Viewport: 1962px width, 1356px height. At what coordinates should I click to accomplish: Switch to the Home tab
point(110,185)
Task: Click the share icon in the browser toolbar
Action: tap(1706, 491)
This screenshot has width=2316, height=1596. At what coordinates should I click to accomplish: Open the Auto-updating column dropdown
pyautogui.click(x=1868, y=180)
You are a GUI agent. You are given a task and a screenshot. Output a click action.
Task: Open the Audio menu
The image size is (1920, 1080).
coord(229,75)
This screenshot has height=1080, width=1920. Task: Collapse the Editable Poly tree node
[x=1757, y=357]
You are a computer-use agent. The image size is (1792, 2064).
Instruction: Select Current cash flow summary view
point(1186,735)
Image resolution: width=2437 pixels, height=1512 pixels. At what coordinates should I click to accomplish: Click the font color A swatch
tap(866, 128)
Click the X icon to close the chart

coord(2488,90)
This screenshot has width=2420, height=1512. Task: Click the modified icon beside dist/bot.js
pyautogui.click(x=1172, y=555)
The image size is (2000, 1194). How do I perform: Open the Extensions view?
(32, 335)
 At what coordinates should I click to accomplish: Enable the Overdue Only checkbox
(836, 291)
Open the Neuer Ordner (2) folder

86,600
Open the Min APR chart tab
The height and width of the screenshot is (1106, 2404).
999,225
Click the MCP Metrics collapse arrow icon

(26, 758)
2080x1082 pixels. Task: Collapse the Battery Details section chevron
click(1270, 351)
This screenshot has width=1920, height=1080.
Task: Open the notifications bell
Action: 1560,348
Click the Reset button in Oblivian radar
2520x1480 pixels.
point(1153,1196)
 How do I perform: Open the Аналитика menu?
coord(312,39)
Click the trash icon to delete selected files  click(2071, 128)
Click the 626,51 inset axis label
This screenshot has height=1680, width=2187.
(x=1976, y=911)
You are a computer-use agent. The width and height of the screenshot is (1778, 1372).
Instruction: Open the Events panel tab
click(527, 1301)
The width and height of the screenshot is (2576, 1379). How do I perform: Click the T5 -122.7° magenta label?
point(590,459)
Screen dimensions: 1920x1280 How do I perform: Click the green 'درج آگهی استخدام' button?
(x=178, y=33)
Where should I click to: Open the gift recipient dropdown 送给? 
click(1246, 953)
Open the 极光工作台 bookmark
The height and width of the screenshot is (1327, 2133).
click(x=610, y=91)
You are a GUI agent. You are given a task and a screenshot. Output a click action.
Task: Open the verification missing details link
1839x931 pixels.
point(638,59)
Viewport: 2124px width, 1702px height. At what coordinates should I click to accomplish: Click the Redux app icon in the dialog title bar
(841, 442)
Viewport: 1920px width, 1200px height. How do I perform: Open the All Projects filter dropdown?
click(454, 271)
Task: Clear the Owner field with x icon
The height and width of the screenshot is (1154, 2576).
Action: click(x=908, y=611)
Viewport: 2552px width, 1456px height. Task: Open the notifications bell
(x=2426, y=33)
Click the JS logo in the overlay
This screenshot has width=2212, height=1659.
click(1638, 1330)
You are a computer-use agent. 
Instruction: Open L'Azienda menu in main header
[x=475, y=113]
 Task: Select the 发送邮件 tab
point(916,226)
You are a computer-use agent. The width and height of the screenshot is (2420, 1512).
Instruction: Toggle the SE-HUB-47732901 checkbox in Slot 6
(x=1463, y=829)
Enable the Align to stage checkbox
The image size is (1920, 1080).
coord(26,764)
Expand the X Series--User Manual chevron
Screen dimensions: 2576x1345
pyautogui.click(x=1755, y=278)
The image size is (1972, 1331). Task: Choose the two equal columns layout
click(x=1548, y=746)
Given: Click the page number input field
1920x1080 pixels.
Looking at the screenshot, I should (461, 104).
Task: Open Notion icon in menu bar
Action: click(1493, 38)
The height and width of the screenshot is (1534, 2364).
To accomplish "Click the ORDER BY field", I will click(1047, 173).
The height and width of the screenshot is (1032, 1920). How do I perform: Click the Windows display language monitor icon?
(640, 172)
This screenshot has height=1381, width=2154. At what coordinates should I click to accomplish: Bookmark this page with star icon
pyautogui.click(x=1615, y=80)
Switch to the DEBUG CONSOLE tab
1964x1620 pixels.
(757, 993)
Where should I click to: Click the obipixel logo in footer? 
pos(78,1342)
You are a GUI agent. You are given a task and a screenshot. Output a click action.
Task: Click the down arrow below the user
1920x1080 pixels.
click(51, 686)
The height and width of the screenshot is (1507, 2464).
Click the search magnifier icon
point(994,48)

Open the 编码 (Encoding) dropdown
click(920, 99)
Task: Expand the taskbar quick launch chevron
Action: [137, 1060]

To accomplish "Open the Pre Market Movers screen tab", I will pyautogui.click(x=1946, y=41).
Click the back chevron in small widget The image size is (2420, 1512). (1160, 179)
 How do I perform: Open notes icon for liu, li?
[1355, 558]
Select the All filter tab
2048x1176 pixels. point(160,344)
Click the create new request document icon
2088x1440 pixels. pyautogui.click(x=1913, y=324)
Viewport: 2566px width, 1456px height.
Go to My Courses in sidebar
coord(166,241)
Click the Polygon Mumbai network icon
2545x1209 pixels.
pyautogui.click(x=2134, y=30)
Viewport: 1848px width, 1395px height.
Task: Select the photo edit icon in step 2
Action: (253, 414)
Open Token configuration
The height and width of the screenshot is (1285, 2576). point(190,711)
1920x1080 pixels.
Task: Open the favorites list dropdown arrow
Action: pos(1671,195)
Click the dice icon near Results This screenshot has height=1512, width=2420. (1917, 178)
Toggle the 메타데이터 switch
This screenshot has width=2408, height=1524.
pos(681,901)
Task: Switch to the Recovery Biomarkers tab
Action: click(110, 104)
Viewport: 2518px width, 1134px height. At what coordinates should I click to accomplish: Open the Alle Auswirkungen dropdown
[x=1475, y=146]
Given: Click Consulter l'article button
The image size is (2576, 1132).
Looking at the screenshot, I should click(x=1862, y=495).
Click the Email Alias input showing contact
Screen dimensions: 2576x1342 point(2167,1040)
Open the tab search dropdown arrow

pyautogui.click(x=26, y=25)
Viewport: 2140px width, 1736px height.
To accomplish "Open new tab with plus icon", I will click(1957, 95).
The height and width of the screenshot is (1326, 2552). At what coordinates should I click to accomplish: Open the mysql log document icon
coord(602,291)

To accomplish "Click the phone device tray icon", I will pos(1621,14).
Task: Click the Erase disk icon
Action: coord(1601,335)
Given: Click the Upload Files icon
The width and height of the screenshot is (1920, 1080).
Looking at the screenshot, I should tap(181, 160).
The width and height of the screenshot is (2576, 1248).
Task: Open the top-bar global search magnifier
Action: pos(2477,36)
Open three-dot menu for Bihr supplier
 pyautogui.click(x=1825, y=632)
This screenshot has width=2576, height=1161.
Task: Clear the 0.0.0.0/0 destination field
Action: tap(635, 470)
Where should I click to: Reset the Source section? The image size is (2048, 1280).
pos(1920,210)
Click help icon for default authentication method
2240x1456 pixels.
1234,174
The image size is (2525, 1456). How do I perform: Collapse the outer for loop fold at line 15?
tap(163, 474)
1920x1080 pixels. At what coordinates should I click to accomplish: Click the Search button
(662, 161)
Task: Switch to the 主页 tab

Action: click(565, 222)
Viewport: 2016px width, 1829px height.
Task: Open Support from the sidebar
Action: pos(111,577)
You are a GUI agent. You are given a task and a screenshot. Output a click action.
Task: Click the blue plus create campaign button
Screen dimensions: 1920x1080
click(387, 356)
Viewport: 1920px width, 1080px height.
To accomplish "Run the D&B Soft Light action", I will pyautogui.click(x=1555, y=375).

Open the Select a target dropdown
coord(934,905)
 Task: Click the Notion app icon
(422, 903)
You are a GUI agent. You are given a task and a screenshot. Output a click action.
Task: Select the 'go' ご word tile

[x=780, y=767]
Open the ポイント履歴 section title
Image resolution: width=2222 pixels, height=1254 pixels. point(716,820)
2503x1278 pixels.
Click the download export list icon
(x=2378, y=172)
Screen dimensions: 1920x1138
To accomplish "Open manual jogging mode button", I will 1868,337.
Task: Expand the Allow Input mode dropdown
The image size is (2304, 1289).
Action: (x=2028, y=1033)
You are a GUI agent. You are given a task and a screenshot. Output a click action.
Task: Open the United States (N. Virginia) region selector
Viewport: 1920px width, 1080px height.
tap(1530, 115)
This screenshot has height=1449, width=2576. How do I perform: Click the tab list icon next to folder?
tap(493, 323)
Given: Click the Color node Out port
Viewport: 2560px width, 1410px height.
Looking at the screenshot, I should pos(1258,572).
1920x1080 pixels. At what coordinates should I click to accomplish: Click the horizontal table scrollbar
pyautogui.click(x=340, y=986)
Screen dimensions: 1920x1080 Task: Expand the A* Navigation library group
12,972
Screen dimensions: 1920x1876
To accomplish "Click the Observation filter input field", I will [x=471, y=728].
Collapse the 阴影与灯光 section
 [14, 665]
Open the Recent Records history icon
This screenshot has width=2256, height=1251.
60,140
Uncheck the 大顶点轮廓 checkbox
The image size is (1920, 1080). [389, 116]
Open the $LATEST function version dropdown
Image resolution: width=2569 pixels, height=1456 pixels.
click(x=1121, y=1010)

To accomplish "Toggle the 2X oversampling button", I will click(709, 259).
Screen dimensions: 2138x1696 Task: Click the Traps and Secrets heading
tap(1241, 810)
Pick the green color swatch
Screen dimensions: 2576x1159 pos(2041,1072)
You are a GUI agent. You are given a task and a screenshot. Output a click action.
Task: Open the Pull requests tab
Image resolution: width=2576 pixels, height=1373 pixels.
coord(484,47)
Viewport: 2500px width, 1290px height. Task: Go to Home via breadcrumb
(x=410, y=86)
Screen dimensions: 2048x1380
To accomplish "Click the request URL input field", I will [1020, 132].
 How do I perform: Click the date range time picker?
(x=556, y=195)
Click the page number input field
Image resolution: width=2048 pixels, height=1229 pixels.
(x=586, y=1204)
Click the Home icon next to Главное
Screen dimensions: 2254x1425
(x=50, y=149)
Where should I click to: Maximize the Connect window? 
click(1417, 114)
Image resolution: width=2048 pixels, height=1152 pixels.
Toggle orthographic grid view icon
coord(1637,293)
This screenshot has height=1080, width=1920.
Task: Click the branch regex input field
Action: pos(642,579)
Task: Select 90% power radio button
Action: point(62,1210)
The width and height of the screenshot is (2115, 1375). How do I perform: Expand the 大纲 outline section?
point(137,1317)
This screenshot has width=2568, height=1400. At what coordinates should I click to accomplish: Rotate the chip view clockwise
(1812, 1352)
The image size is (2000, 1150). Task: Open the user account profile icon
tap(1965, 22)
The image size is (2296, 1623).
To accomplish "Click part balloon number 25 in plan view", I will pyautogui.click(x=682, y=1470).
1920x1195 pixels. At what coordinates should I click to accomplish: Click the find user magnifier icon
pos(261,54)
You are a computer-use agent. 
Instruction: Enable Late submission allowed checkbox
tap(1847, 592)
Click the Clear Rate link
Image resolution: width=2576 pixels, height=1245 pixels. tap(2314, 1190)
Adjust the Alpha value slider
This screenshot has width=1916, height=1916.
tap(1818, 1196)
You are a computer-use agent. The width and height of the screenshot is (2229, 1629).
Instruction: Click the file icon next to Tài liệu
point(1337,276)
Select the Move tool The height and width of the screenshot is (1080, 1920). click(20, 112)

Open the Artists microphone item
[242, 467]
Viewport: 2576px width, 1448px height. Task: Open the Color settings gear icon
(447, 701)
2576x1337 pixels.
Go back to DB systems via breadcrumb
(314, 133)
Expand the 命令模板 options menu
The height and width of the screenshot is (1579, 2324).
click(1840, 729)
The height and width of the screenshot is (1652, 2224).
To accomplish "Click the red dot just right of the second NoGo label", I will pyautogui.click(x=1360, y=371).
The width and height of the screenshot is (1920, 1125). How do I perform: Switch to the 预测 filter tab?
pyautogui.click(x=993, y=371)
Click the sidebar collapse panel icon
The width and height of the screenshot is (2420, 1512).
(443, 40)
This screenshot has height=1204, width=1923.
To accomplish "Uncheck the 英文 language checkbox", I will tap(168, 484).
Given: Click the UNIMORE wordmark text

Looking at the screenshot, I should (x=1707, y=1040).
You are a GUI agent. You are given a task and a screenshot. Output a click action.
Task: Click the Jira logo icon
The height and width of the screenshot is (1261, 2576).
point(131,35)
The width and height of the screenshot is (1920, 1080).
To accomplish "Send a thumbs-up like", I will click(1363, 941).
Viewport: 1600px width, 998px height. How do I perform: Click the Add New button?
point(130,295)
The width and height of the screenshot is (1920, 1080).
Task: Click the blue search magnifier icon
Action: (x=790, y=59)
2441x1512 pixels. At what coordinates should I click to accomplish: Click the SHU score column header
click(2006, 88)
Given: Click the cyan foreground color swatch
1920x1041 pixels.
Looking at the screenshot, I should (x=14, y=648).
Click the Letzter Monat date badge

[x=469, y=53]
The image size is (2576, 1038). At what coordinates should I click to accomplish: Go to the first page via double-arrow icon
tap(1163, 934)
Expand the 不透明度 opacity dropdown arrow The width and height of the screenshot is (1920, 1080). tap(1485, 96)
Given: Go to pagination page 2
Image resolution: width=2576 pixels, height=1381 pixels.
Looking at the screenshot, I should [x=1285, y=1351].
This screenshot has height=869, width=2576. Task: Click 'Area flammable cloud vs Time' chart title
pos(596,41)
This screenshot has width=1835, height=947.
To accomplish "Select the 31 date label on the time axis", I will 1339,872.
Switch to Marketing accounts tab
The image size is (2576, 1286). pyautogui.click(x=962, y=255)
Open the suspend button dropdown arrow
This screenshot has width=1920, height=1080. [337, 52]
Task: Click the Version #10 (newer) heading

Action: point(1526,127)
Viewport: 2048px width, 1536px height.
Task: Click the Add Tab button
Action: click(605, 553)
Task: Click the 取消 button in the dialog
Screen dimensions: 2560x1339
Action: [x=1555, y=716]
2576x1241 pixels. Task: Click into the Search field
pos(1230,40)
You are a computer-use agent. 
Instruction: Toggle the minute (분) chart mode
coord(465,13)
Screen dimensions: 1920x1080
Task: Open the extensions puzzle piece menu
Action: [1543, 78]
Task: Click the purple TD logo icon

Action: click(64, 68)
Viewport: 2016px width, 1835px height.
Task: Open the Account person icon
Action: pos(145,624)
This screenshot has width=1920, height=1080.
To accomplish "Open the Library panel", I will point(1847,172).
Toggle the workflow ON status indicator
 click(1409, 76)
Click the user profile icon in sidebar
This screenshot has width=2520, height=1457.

**TASK:** In the listing above, locate the line containing "Image resolution: width=2569" and the line containing "Image resolution: width=2048 pixels, height=1152". Extract those two lines and every line between them, exactly as written, and only those.

**PROBLEM SOLUTION:**
Image resolution: width=2569 pixels, height=1456 pixels.
click(x=1121, y=1010)

To accomplish "Toggle the 2X oversampling button", I will click(709, 259).
Screen dimensions: 2138x1696 Task: Click the Traps and Secrets heading
tap(1241, 810)
Pick the green color swatch
Screen dimensions: 2576x1159 pos(2041,1072)
You are a GUI agent. You are given a task and a screenshot. Output a click action.
Task: Open the Pull requests tab
Image resolution: width=2576 pixels, height=1373 pixels.
coord(484,47)
Viewport: 2500px width, 1290px height. Task: Go to Home via breadcrumb
(x=410, y=86)
Screen dimensions: 2048x1380
To accomplish "Click the request URL input field", I will [1020, 132].
 How do I perform: Click the date range time picker?
(x=556, y=195)
Click the page number input field
Image resolution: width=2048 pixels, height=1229 pixels.
(x=586, y=1204)
Click the Home icon next to Главное
Screen dimensions: 2254x1425
(x=50, y=149)
Where should I click to: Maximize the Connect window? 
click(1417, 114)
Image resolution: width=2048 pixels, height=1152 pixels.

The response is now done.